Подружились приходившие по ночам колхозники и с печником-коптильщиком Захаром и часто приносили всякого мяса, чтобы он скоптил для них. Большущая коптильная печь Захара стояла на берегу речки чуть дальше бани, и почти всегда из ее трубы выносился вкусный соленоватый дымок, сразу же растворявшийся в свежем воздухе.

Работала теперь в Новых Палестинах и школа, и была в ней настоящая школьная доска и мел, украденные по просьбе красноармейцев из настоящей сельской школы ближайшего колхоза. И выводили по вечерам на этой доске пришедшие по «графику грамотности» пятеро бойцов, пятеро строителей, пятеро крестьян и восемь разновозрастных детей, из которых самому младшему было годика три с половиной, выводили разные письменные мысли, среди которых чаще всего встречались «мы не рабы, рабы не мы».

В скором будущем в Новых Палестинах ждали прибавления населения: три бабы, все молодые, ходили толстые и беременные, и только про одну из них было известно, что является она как бы женой горбуна-счетовода. А чьи были остальные жены, никто не знал.
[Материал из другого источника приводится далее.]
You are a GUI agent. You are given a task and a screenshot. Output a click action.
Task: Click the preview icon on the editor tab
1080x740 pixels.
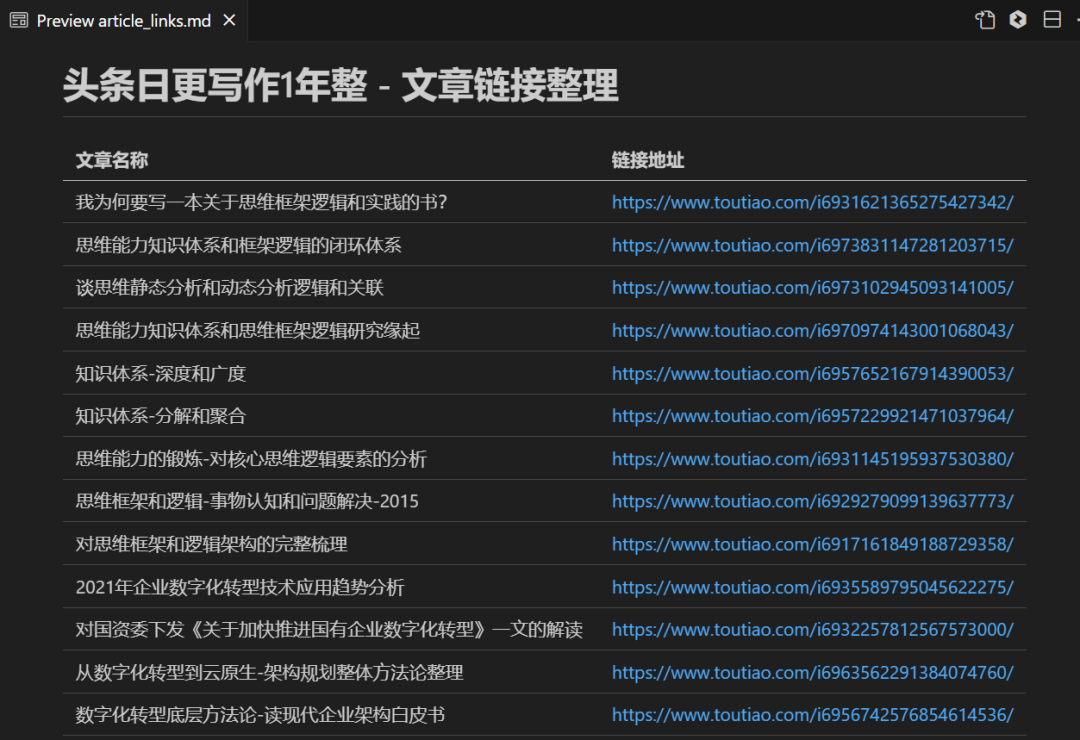(17, 19)
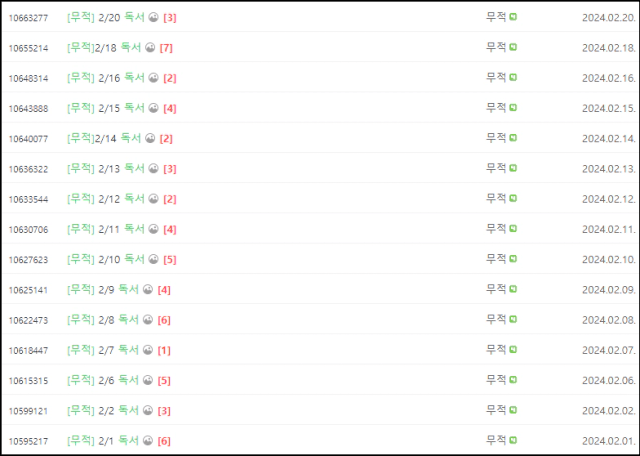Screen dimensions: 640x456
Task: Click the image icon on the 2/2 독서 post
Action: coord(148,410)
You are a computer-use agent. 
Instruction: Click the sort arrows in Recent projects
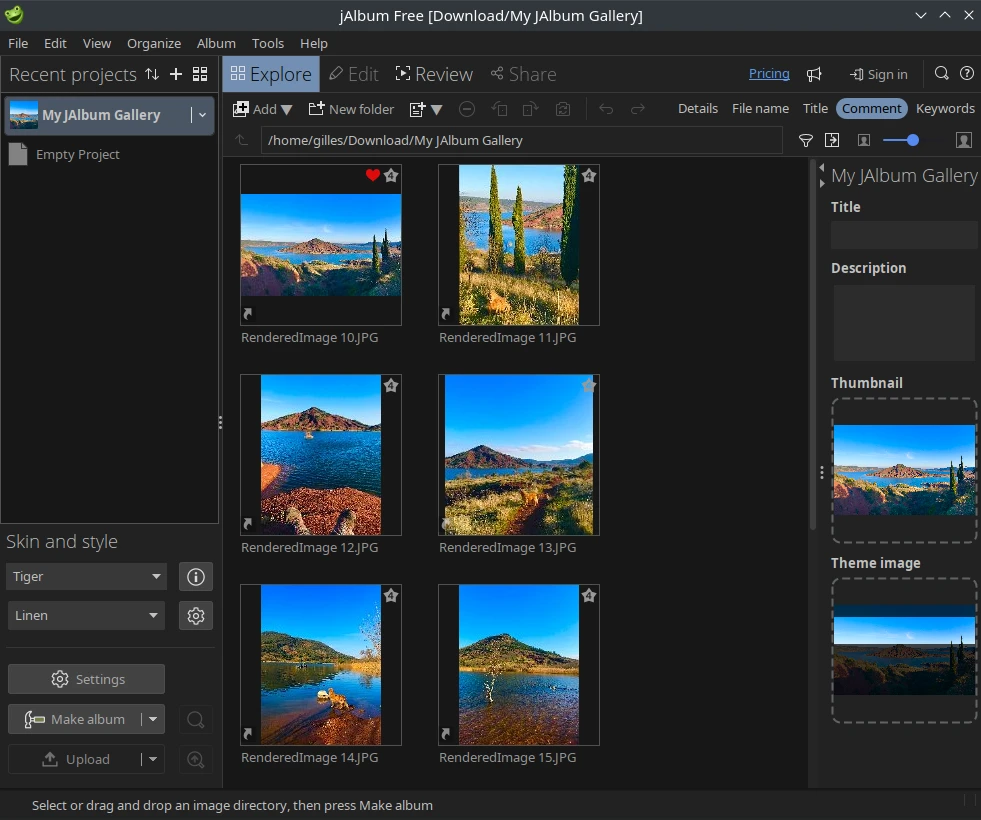[152, 75]
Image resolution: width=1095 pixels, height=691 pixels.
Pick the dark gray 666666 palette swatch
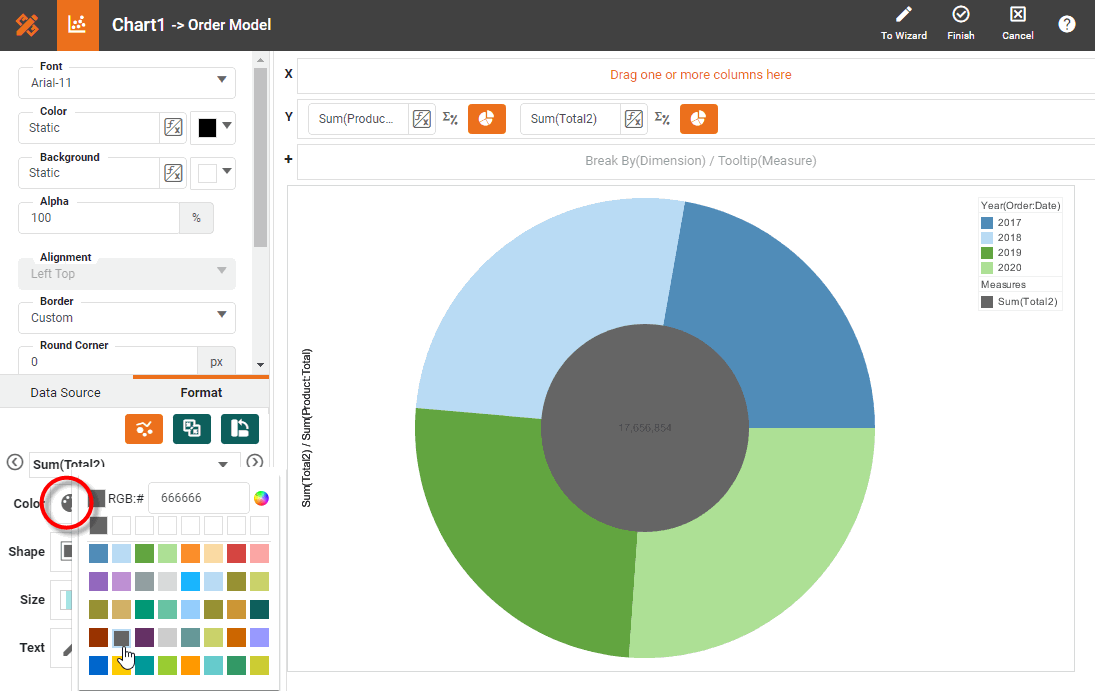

Архипка-Степан от общественных дел отдалился. Днями спал, а по ночам сидел на траве, кутаясь в подаренное Трофимом одеяло, выменянное перед этим на две пары сапог у крестьян ближайшего колхоза. Сидел он так на траве и всегда в небо глядел, выискивая глазами всякие звезды и что-то думая.

Приходил к нему однажды главный дезертир, с которым вместе они путь начинали к Новым Палестинам. Спрашивал, не знает ли он еще какой-нибудь звезды путеуказующей. Показал ему Архипка-Степан одну маленькую неприметную, и той же ночью ушел главный дезертир, навсегда ушел, потому как не почувствовал он вроде в Новых Палестинах ничего радостного.

Так и время подкатывалось постепенно к глубокой осени, и стали подумывать уже многие крестьяне о грядущем урожае, а для того, чтобы собрать его и спрятать в построенных строителями амбарах, договорились уже крестьяне с соседскими колхозниками о том, что по ночам будут к ним в помощь трактора приезжать.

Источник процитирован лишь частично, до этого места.